Nalewka z kwiatów czarnego bzu
Składniki:
- 50 baldachów kwiatów czarnego bzu
- 2 cytryny
- 1 kg cukru
- 1 l wody
- 1 l spirytusu
Wykonanie:
Przy okazji wpisu o plackach z kwiatów czarnego bzu opisałam Wam rady odnośnie zbierania kwiatów, więc zajrzyjcie tam po wskazówki. Zebrane kwiaty pozostawiamy na jakiś czas rozłożone na białym papierze, aby owady, które się schowały w kwiatach mogły się ewakuować.
Baldachy pozbawiamy łodyżek, ponieważ wprowadzą niepotrzebną gorycz do naszej nalewki, zatem obcinamy je jak najkrócej.
Kwiaty wrzucamy do gąsiorka lub dużego słoika, dodajemy sparzone cytryny pokrojone w plastry lub ósemki. Cytryny można zastąpić pomarańczami.
Z wody i cukru przygotowujemy syrop (zagotowujemy go), a następnie studzimy. Ostudzonym syropem zalewamy kwiaty i cytryny (wszystko musi być zakryte syropem), gąsiorek przykrywamy gazą i pozostawiamy w słonecznym i ciepłym miejscu na tydzień. Jeśli zalejecie kwiaty gorącym syropem nic nie powinno się stać :-).
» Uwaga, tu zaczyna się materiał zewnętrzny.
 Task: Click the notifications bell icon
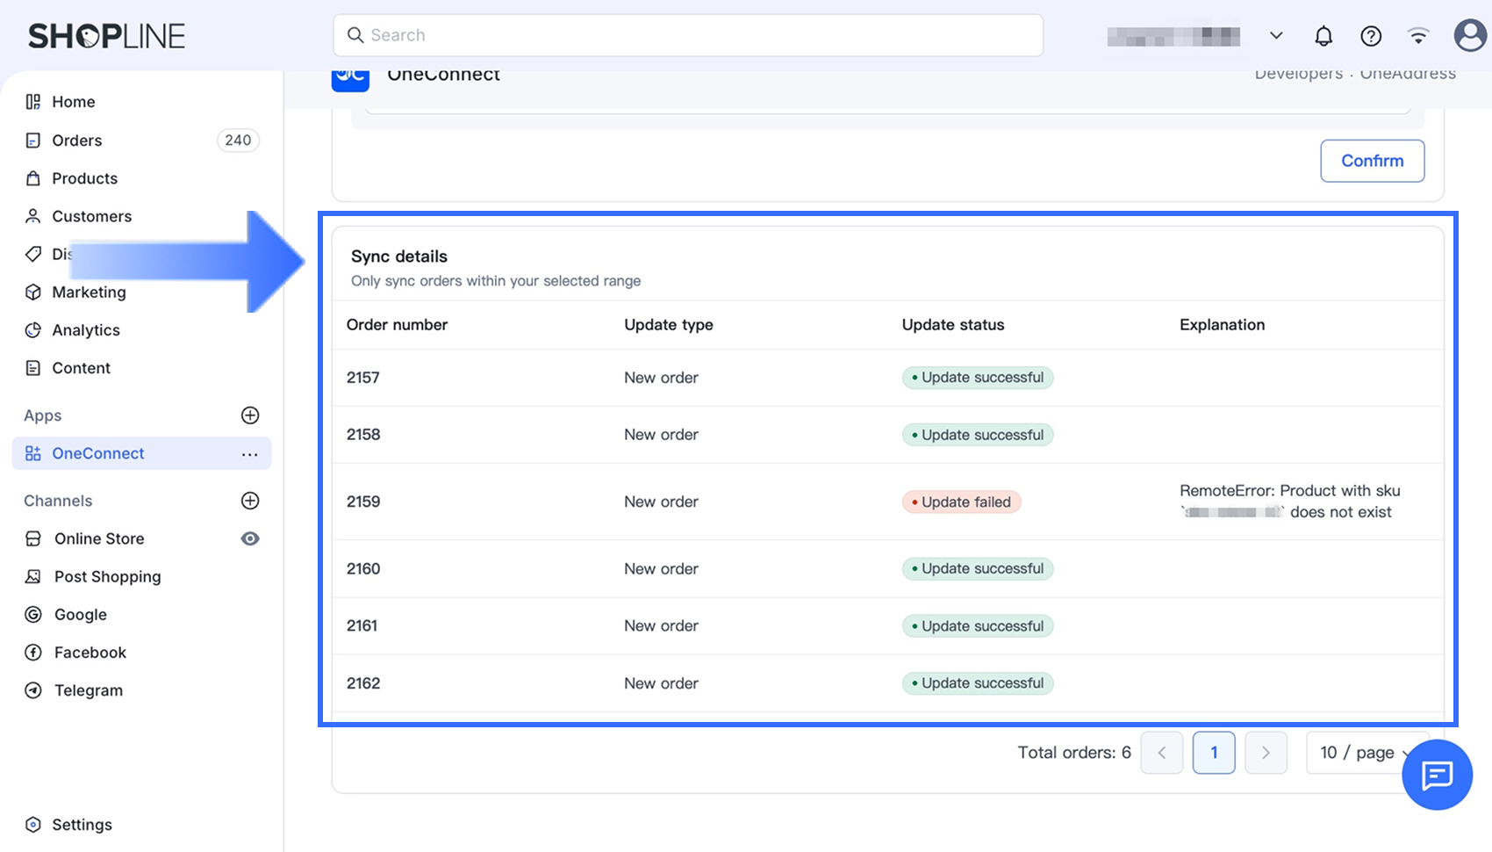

Gdyby nastaw zaczął fermentować proszę się nie martwić - wystarczy wtedy przejść do drugiej części przygotowywania nalewki.
Po tygodniu powstały syrop przecedzamy przez sitko wyłożone gazą, dodajemy spirytus, mieszamy i szczelnie zamykamy. Nalewkę odstawiamy na miesiąc w ciemne miejsce, ale co ok. 3 dni potrząsamy zawartością butelki.
Po miesiącu filtrujemy ją przez bibułę filtracyjną (np. filtr do kawy się nada), rozlewamy do butelek i zamykamy. Nalewka powinna jeszcze odstać kolejny miesiąc w ciemnym i chłodnym miejscu, aby uzyskać idealny aromat, chyba że jesteście cierpliwi i będziecie czekać na nią rok :-).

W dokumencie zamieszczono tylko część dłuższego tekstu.